Cependant, il est extrêmement regrettable que la destruction des ouvrages hydrauliques et des seuils soit devenue une modalité de restauration de la continuité écologique. Le sujet constitue un irritant fort pour les propriétaires d'ouvrages : en audition, on nous a parlé de « continuité écologique destructive ». Les propriétaires de moulins peuvent ainsi bénéficier de subvention de l'ordre de 80 % pour l'arasement des seuils, alors que les solutions de franchissement - passe à poissons notamment - ne sont financées qu'à hauteur de 40 % maximum.
Avec la nouvelle rédaction de l'article 5 adoptée hier, notre commission a souhaité mettre fin à ces pratiques, clarifier la portée et le sens de la dérogation aux règles de continuité écologique pour les moulins hydroélectriques, tout en contribuant au développement du potentiel productible de la petite hydroélectricité.

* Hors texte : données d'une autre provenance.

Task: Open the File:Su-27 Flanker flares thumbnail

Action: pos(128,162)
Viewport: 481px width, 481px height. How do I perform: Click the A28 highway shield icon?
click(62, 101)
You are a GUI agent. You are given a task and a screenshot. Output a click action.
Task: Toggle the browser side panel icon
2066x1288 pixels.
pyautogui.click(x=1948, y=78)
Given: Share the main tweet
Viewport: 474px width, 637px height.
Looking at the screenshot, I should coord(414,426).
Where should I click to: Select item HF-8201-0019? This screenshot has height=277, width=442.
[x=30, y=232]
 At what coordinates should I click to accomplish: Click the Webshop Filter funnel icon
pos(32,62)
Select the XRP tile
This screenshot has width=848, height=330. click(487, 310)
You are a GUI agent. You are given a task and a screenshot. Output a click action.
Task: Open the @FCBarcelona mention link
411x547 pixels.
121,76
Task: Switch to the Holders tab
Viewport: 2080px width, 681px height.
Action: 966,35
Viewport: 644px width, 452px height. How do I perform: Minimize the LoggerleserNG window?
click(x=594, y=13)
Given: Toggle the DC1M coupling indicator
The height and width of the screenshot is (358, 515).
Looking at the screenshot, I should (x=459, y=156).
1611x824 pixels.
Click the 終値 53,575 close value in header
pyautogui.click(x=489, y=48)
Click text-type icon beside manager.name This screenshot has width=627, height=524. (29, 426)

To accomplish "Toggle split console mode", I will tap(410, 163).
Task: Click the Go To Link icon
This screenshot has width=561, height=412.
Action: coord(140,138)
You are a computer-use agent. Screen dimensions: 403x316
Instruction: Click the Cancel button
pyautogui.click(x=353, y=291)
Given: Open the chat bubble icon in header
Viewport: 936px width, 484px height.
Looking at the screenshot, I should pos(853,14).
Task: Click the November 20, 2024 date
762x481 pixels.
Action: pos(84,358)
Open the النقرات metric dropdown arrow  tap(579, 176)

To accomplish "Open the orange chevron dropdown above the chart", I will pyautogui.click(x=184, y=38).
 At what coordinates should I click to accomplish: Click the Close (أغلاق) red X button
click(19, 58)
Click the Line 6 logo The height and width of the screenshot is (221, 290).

Notre nouvelle rédaction clarifie les règles applicables aux acteurs. En effet, une certaine confusion existe encore sur la portée de la dérogation aux règles de continuité écologique accordée aux moulins à eau installés sur les cours d'eau de catégorie 2. Notre commission a précisé, à l'article L. 214-18-1 du code de l'environnement, que la dérogation bénéficie à l'ensemble des moulins existants équipés pour produire de l'électricité, indépendamment du moment où le projet d'équipement pour la production hydroélectrique a été mis en oeuvre. Nous avons donné toute sa portée à la règle adoptée par le Parlement dans la loi « Autoconsommation »de 2017.
Les propriétaires de moulins à eau engagés dans un projet hydroélectrique m'ont fait part en audition de diverses difficultés quant au champ d'application de la dérogation. La notion de moulin n'est pas définie en droit français, et la notion d'installation régulière sur les cours d'eau soulève des difficultés. En conséquence, notre commission a précisé que la dérogation qui bénéficie aux moulins à eau s'applique également « aux forges et à leurs dépendances » et remplacé la notion de « régulièrement installé », parfois source de difficultés pour les ouvrages anciens qui ne peuvent produire la preuve de leur installation régulière, par la notion d'ouvrages « autorisés » : tout en restant dans le cadre de la légalité, cela permet d'inclure les moulins fondés en titre et sur titre, qui font l'objet d'une autorisation attestée de longue date.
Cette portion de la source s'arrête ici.